-- RECORDED DATA follows --

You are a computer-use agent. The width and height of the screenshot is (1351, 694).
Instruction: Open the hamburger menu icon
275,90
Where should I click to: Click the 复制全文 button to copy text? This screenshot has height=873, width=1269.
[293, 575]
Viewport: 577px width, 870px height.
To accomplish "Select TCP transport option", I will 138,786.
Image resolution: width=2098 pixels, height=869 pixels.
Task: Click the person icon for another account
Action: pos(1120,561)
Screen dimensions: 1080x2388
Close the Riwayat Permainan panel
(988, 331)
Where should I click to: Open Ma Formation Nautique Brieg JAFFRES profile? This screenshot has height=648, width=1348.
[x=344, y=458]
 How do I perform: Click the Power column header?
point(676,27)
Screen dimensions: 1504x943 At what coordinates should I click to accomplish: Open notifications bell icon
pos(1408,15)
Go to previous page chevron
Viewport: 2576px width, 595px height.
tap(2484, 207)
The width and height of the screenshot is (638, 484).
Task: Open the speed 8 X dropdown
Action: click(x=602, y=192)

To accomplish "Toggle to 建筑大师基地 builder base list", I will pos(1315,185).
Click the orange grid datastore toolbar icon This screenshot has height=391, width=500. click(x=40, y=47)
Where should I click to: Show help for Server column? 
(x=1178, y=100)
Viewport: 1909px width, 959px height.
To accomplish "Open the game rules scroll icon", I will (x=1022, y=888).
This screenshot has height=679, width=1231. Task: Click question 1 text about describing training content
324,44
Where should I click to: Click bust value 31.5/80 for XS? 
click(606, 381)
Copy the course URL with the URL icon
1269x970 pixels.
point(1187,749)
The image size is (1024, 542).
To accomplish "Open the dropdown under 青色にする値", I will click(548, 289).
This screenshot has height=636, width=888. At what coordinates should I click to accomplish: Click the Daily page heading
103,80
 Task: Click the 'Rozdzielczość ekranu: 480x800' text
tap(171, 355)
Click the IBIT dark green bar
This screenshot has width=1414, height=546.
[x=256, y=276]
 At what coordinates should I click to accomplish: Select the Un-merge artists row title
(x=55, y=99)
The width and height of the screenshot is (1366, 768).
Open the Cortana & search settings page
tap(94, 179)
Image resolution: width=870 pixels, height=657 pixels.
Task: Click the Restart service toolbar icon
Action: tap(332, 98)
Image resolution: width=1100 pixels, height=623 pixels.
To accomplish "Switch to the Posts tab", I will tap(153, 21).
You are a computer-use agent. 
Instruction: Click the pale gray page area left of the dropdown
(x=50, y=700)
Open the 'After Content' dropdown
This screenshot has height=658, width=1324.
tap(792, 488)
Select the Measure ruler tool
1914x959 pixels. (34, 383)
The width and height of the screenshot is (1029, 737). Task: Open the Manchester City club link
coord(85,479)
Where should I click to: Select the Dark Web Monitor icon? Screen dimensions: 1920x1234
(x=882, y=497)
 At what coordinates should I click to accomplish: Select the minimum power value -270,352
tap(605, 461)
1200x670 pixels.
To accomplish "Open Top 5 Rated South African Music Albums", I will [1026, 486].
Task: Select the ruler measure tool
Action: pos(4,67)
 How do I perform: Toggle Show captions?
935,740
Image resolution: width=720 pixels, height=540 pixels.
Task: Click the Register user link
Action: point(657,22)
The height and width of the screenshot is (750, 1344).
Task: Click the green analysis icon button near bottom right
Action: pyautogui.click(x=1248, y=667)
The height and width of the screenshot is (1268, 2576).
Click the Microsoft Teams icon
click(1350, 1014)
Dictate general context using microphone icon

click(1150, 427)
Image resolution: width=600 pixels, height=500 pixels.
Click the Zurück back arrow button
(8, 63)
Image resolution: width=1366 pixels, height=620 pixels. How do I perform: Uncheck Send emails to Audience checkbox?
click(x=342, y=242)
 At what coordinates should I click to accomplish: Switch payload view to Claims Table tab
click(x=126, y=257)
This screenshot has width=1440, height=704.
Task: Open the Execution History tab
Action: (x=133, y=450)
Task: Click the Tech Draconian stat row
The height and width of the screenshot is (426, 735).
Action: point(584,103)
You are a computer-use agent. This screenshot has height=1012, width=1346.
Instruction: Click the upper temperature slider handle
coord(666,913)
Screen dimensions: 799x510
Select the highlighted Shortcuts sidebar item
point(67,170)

-- RECORDED DATA concluded --

_PROBLEM REQUIREMENTS_: Output the full listing exactly, please.

_TASK RESULT_:
You are a computer-use agent. The width and height of the screenshot is (1351, 694).
Instruction: Open the hamburger menu icon
275,90
Where should I click to: Click the 复制全文 button to copy text? This screenshot has height=873, width=1269.
[293, 575]
Viewport: 577px width, 870px height.
To accomplish "Select TCP transport option", I will 138,786.
Image resolution: width=2098 pixels, height=869 pixels.
Task: Click the person icon for another account
Action: pos(1120,561)
Screen dimensions: 1080x2388
Close the Riwayat Permainan panel
(988, 331)
Where should I click to: Open Ma Formation Nautique Brieg JAFFRES profile? This screenshot has height=648, width=1348.
[x=344, y=458]
 How do I perform: Click the Power column header?
point(676,27)
Screen dimensions: 1504x943 At what coordinates should I click to accomplish: Open notifications bell icon
pos(1408,15)
Go to previous page chevron
Viewport: 2576px width, 595px height.
tap(2484, 207)
The width and height of the screenshot is (638, 484).
Task: Open the speed 8 X dropdown
Action: click(x=602, y=192)

To accomplish "Toggle to 建筑大师基地 builder base list", I will pos(1315,185).
Click the orange grid datastore toolbar icon This screenshot has height=391, width=500. click(x=40, y=47)
Where should I click to: Show help for Server column? 
(x=1178, y=100)
Viewport: 1909px width, 959px height.
To accomplish "Open the game rules scroll icon", I will (x=1022, y=888).
This screenshot has height=679, width=1231. Task: Click question 1 text about describing training content
324,44
Where should I click to: Click bust value 31.5/80 for XS? 
click(606, 381)
Copy the course URL with the URL icon
1269x970 pixels.
point(1187,749)
The image size is (1024, 542).
To accomplish "Open the dropdown under 青色にする値", I will click(548, 289).
This screenshot has height=636, width=888. At what coordinates should I click to accomplish: Click the Daily page heading
103,80
 Task: Click the 'Rozdzielczość ekranu: 480x800' text
tap(171, 355)
Click the IBIT dark green bar
This screenshot has width=1414, height=546.
[x=256, y=276]
 At what coordinates should I click to accomplish: Select the Un-merge artists row title
(x=55, y=99)
The width and height of the screenshot is (1366, 768).
Open the Cortana & search settings page
tap(94, 179)
Image resolution: width=870 pixels, height=657 pixels.
Task: Click the Restart service toolbar icon
Action: tap(332, 98)
Image resolution: width=1100 pixels, height=623 pixels.
To accomplish "Switch to the Posts tab", I will tap(153, 21).
You are a computer-use agent. 
Instruction: Click the pale gray page area left of the dropdown
(x=50, y=700)
Open the 'After Content' dropdown
This screenshot has height=658, width=1324.
tap(792, 488)
Select the Measure ruler tool
1914x959 pixels. (34, 383)
The width and height of the screenshot is (1029, 737). Task: Open the Manchester City club link
coord(85,479)
Where should I click to: Select the Dark Web Monitor icon? Screen dimensions: 1920x1234
(x=882, y=497)
 At what coordinates should I click to accomplish: Select the minimum power value -270,352
tap(605, 461)
1200x670 pixels.
To accomplish "Open Top 5 Rated South African Music Albums", I will [1026, 486].
Task: Select the ruler measure tool
Action: pos(4,67)
 How do I perform: Toggle Show captions?
935,740
Image resolution: width=720 pixels, height=540 pixels.
Task: Click the Register user link
Action: point(657,22)
The height and width of the screenshot is (750, 1344).
Task: Click the green analysis icon button near bottom right
Action: pyautogui.click(x=1248, y=667)
The height and width of the screenshot is (1268, 2576).
Click the Microsoft Teams icon
click(1350, 1014)
Dictate general context using microphone icon

click(1150, 427)
Image resolution: width=600 pixels, height=500 pixels.
Click the Zurück back arrow button
(8, 63)
Image resolution: width=1366 pixels, height=620 pixels. How do I perform: Uncheck Send emails to Audience checkbox?
click(x=342, y=242)
 At what coordinates should I click to accomplish: Switch payload view to Claims Table tab
click(x=126, y=257)
This screenshot has width=1440, height=704.
Task: Open the Execution History tab
Action: (x=133, y=450)
Task: Click the Tech Draconian stat row
The height and width of the screenshot is (426, 735).
Action: point(584,103)
You are a computer-use agent. This screenshot has height=1012, width=1346.
Instruction: Click the upper temperature slider handle
coord(666,913)
Screen dimensions: 799x510
Select the highlighted Shortcuts sidebar item
point(67,170)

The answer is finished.